Even if you want to run your own IT equipment (servers, storage and so forth), you still have outsourcing options. You might consider colocation, for instance: effectively, you control the IT, and a service provider controls the facilities (cooling, power distribution and backup, security, and so on). The decision to outsource or not is a nuanced matter that, although not the focus of this series, requires its own due consideration. But if you’re set on building and operating your own data centre, the fun is only starting.

Listen to the Money Talk

Naturally, cost will (and should) remain a critical aspect of each design decision. A state-of-the-art 10MW Tier IV data centre might sound great, but if you only need a few low-density server rows and have no strict uptime requirements, the cost of such a facility would far outweigh any potential returns on the investment. To that end, several overarching themes—balanced by cost considerations—should guide the design effort:

  • Audience - Know whom you’re designing the facility for and what its mission is. Will the data centre serve just company employees, or will it serve external customers as well? When will users typically access services—just during the workday, or at all hours? Be sure to gain a clear picture of the mission you want your data centre to accomplish.
  • Growth strategy - If you have a fixed level of business that you’re sure will remain static over the life of your data centre, you can plan for a fixed architecture.

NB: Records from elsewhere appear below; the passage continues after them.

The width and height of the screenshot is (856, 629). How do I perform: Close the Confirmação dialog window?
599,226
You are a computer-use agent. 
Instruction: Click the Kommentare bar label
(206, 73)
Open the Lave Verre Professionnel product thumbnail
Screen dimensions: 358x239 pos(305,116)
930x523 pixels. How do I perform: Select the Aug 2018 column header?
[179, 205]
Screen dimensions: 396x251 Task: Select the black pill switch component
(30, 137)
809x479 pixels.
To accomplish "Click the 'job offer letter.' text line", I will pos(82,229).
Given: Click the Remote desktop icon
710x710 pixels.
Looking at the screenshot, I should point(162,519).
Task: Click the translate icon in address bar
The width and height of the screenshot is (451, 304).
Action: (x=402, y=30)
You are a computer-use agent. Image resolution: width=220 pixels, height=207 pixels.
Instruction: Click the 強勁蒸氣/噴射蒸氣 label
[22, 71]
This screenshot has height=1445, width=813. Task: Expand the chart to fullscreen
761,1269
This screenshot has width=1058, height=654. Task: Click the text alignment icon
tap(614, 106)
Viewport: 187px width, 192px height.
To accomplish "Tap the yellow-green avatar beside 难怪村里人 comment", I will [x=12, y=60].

For everyone else, changes in business (growth, or even decline) means that a data centre’s capacity may become inadequate or overkill later on. Your design strategy should therefore take into account reasonable prospects for growth (or the reverse) by, for instance, focusing on modularity.
  • Pay now/pay later - Sometimes, making a capital outlay (capex) now can save operational expenses (opex) later. For instance, a newer and more energy-efficient server can cut power consumption (and thus overall cost). On the other hand, a lack of sufficient capital, or some other consideration, may mean that the lower capex/higher opex route is more reasonable. Either way, looking at the total combined expense is critical to cost-effective design decisions.
  • Reasonable expectations - If your data centre plan assumes the sum of the lowest estimated costs and the fastest implementation times, you’re almost certain to face crushing disappointment when the inevitable stumble occurs. Although getting a larger budget allocation may be difficult, you’re far more likely to be pleased with the results if the project finishes under budget and ahead of schedule than the alternative.
  • Help - Unless you’ve designed data centres in the past, you are probably unaware of many pitfalls that professionals regularly encounter. Hiring design consultants costs money, to be sure, but it can also save many (expensive) hassles in both the short term and long term.
Green Data Centre

Avoid Green Fatigue

There’s nothing wrong with making a profit: your data centre design decisions should keep profitability as a primary goal. But profitability and environmental stewardship need not be mutually exclusive; in fact, the “greener” route (e.g., energy-efficient servers) is often the more profitable one. In addition, there’s nothing wrong with attempts to strengthen the company image. But don’t go overboard: ensure that your efforts are sustainable over the long term and that progress is the goal. That being said, it’s also important that sometimes a bit of a sacrifice to improve the world we all must share—even if it doesn’t improve your financial stats—is everyone’s responsibility. If we all do a little, we can collectively accomplish much.

Conclusions

The first step of data centre design is to make sure an in-house data centre is the best option for your company. Outsourcing is in many cases a better option, so you should take careful stock of what you need and what you expect from your IT implementation. Once you’re set on building your own facility, you need to prepare an overall strategy before digging into the technical details. That includes recognising the requirements of users, accounting for growth prospects, having reasonable expectations and mile markers, and so on. Subsequent parts of this series will turn to some of the more technical considerations associated with designing your own data centre.